Our work agrees with other published accounts that the results with LC-MS-MS are vastly more informative as a readout of gene expression than 2D PAGE technology (25, 26) at least for microorganisms. Indeed in the current comparison of the S40 and S2 strains of M. maripaludis, we identified peptides belonging to 939 proteins, covering about 55% of the predicted protein-encoding ORFs. This is at least an order of magnitude improvement over what we have been able to achieve with 2D gel technology, and the MudPIT type of approach is far less labor-intensive. Although less labor-intensive, the large amount of relatively expensive mass spectrometry time, 2–4 weeks for a complete proteome analysis of a microbe with on the order of 2000 protein-encoding ORFs, limits wider use of the technique at present. Interestingly as we observed with P. gingivalis (8), there was no obvious analytical discrimination based on hydrophobicity or isoelectric point (data not shown). In contrast, 2D PAGE methods are generally limited by those factors. It is recognized that in certain situations where the goal is to get as much information as possible about the mature form(s) of the protein, including all posttranslational modifications and splice variants, spatial resolution of the protein prior to digestion and mass spectral analysis, as in 2D PAGE, can have certain advantages. However, these advantages would apply only to the relatively small numbers of proteins that are amenable to gel-based methods. For a small genome microbial organism, like M. maripaludis, in which there is little splicing and the primary structure of mature protein is generally the product of a single gene, the MudPIT type of approach seems to work well and is superior to the other approaches we have investigated for measuring protein expression.

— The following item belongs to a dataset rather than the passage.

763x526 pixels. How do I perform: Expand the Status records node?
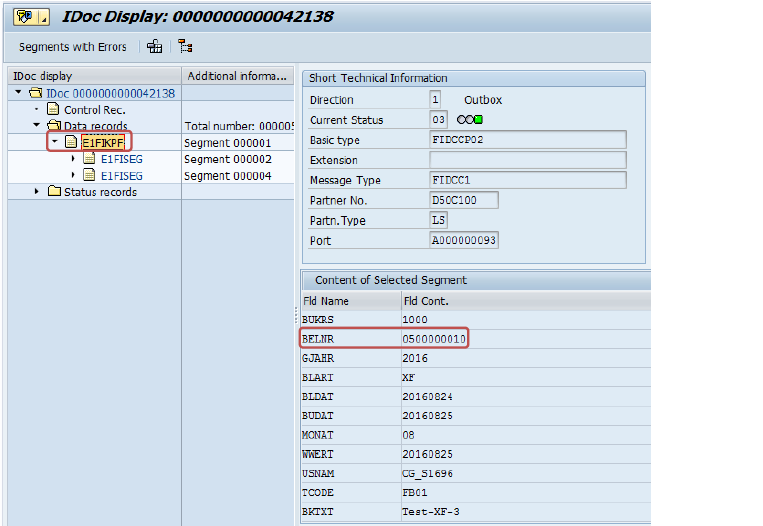37,192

Our data reported here and from other microbial expression studies suggest that we are discriminating against smaller gene products, proteins below 7–10 kDa. Because very small ORFs are both difficult to detect in the genome during the annotation process and difficult to probe for in an array experiment, it is also difficult to assess the magnitude of such discrimination at this time. In general, for a method that is limited by the duty cycle of the mass spectrometer, the probability of a protein being detected in such a complex analytical scheme is directly proportional to its molecular weight and the degree to which it is expressed. The inability to reliably detect protein expression by short ORFs is a limitation shared by all global approaches of which we are familiar.

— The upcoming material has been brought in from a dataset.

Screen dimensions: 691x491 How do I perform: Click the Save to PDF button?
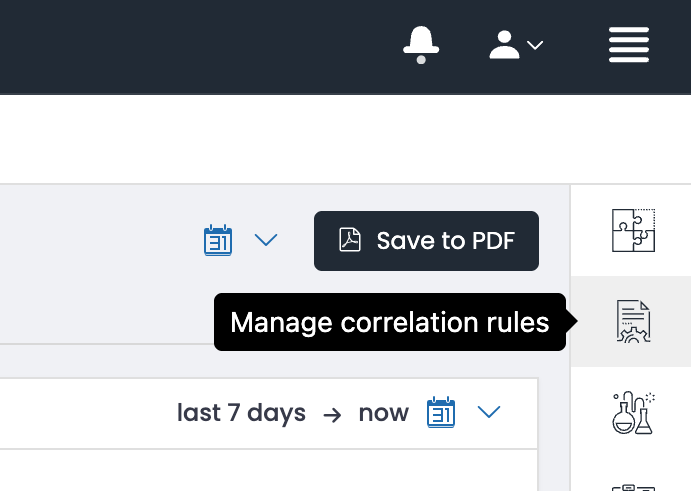pyautogui.click(x=426, y=241)
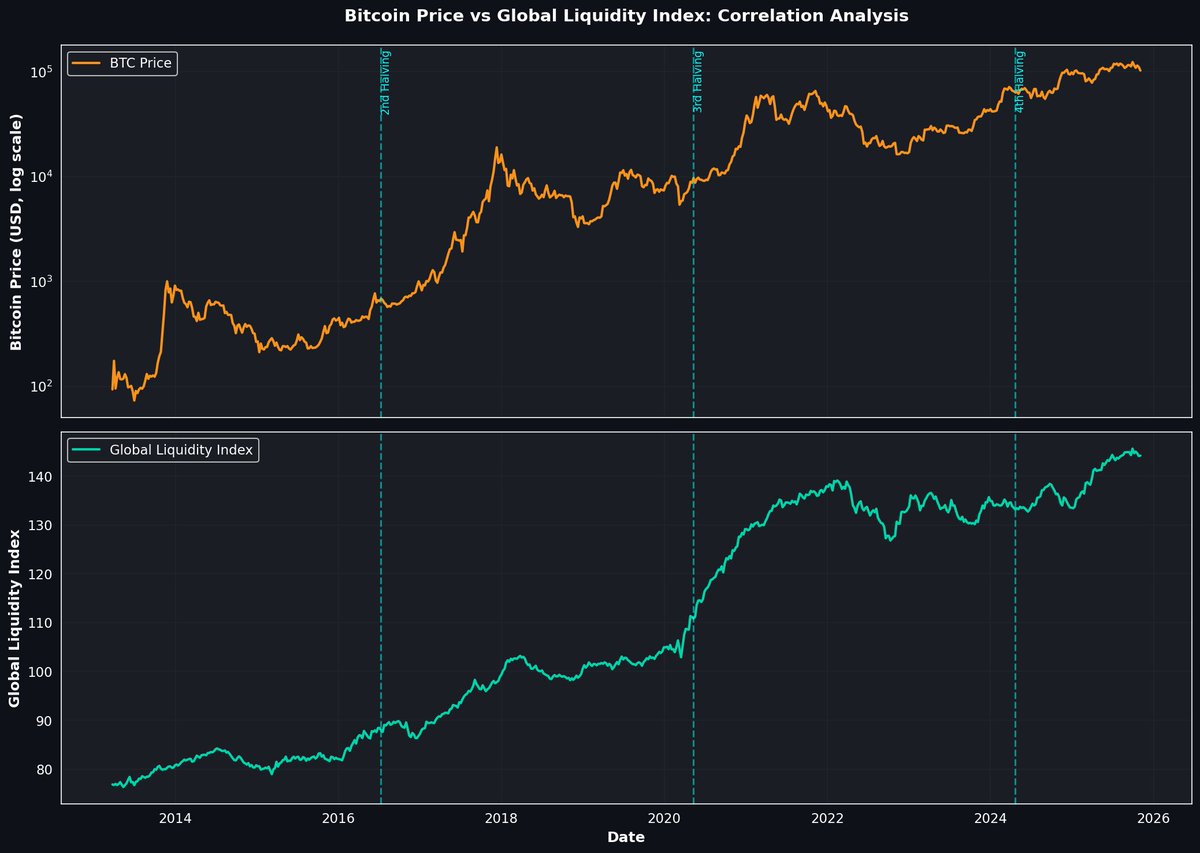Click the 2014 tick label
The height and width of the screenshot is (853, 1200).
(x=174, y=818)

Differing Trends in Arrays and Proteomics—
Those cases where the results of arrays and proteomics differed deserve further comment. In many cases expression changes in the same direction probably occurred at both the mRNA and proteome levels, but statistical support was found only for one method. In other cases the array or the proteomics data may contain false positives. On the proteomics side false positives become more likely when the number of peptide pairs measured is low as discussed previously. Hence in some cases differences in the arrays and the proteomics may be a statistical issue, and additional experiments are needed when the ORF in question is of particular interest. In other cases posttranscriptional regulation could have occurred, resulting in regulation in the proteome where there was none in the transcriptome. Finally differences could occur due to culture history and the relative stability of proteins. These experiments were performed with batch-grown cultures harvested during the linear growth phase. The linear growth phase is commonly observed during growth of hydrogenotrophic methanogens and represents the point in which the growth rate is limited by the transfer of H₂ from the gas phase to the medium (27). In linear growth, the specific activity for methanogenesis is decreasing, and the cellular composition is changing. The cells for transcription analysis and proteomics were harvested at the same point in the growth cycle. However, because proteome analysis measures an analyte that is in general more stable with a much longer half-life in the cell, the proteome will reflect previous mRNA expression. It would include protein expression that occurred at low cell densities prior to harvest. In contrast, transcriptional arrays reflect the levels of mRNA at the time of harvesting. More detailed and useful correlation analysis would require explicit knowledge of the kinetics of biosynthesis and degradation for each mRNA and protein in the dataset.

Data Compression—
Real time RT-PCR often shows larger -fold differences between conditions than transcriptome arrays (28, 29). The difference between the two techniques seems to correlate with the degree of regulation with larger -fold changes producing greater differences between the array and real time RT-PCR results (29). The results of the M. maripaludis array presented here are consistent with these observations. In general only modest differences were seen between S40 and S2 on the arrays, and these were in general agreement with the results of the real time RT-PCR assays. The consistency of the results is illustrated by the ORF Mmp1503, which encodes PorE, a subunit of pyruvate oxidoreductase (see Table III). For this ORF real time RT-PCR indicated only a slightly higher expression ratio than did arrays, proteomics, and enzyme activity measurements.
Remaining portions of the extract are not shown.